— START —
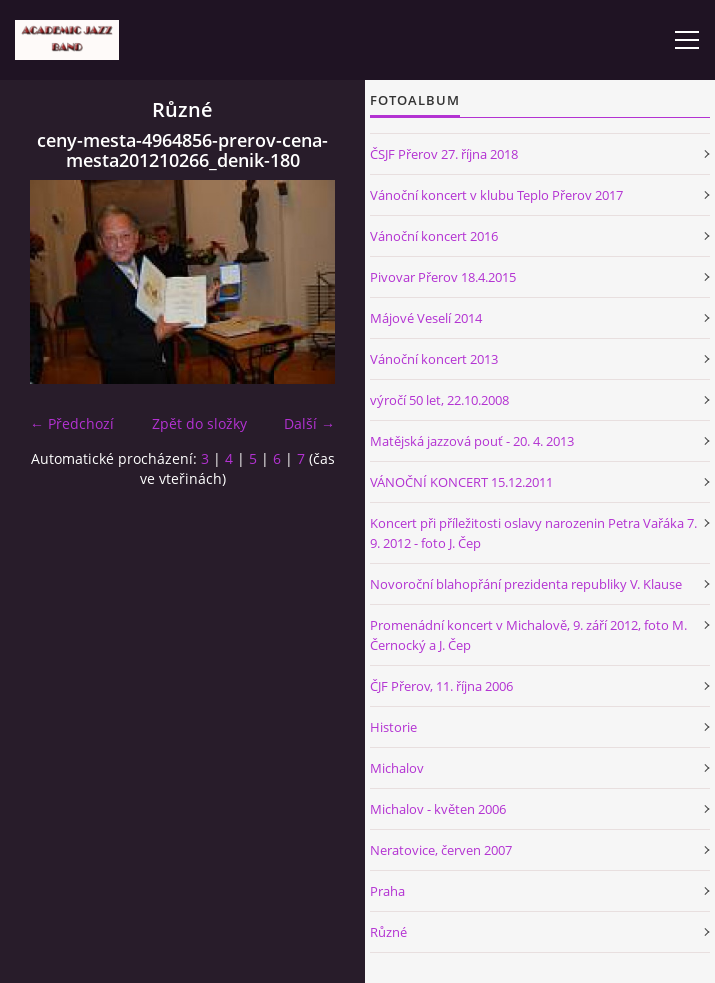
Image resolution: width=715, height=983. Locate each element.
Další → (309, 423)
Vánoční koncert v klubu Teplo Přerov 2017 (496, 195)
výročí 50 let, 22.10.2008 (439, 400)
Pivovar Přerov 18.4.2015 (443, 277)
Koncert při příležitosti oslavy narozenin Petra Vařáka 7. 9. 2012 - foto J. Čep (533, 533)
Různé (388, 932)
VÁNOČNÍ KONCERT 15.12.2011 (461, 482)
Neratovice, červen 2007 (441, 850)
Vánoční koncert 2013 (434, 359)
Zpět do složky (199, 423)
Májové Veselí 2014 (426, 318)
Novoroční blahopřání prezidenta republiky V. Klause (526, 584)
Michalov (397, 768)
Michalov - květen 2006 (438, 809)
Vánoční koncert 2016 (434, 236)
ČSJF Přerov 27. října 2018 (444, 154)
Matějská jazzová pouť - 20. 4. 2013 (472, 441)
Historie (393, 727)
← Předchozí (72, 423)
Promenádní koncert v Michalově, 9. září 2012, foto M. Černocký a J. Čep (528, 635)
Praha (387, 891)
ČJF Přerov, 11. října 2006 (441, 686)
— END —
→ Work required: Rewrite every row above as a numbered list, omitting blank lines and leaving out the pictures.

→ Task result:
1. Image resolution: width=715, height=983. Locate each element.
2. Další → (309, 423)
3. Vánoční koncert v klubu Teplo Přerov 2017 (496, 195)
4. výročí 50 let, 22.10.2008 (439, 400)
5. Pivovar Přerov 18.4.2015 (443, 277)
6. Koncert při příležitosti oslavy narozenin Petra Vařáka 7. 9. 2012 - foto J. Čep (533, 533)
7. Různé (388, 932)
8. VÁNOČNÍ KONCERT 15.12.2011 (461, 482)
9. Neratovice, červen 2007 (441, 850)
10. Vánoční koncert 2013 (434, 359)
11. Zpět do složky (199, 423)
12. Májové Veselí 2014 (426, 318)
13. Novoroční blahopřání prezidenta republiky V. Klause (526, 584)
14. Michalov (397, 768)
15. Michalov - květen 2006 (438, 809)
16. Vánoční koncert 2016 (434, 236)
17. ČSJF Přerov 27. října 2018 (444, 154)
18. Matějská jazzová pouť - 20. 4. 2013 (472, 441)
19. Historie (393, 727)
20. ← Předchozí (72, 423)
21. Promenádní koncert v Michalově, 9. září 2012, foto M. Černocký a J. Čep (528, 635)
22. Praha (387, 891)
23. ČJF Přerov, 11. října 2006 (441, 686)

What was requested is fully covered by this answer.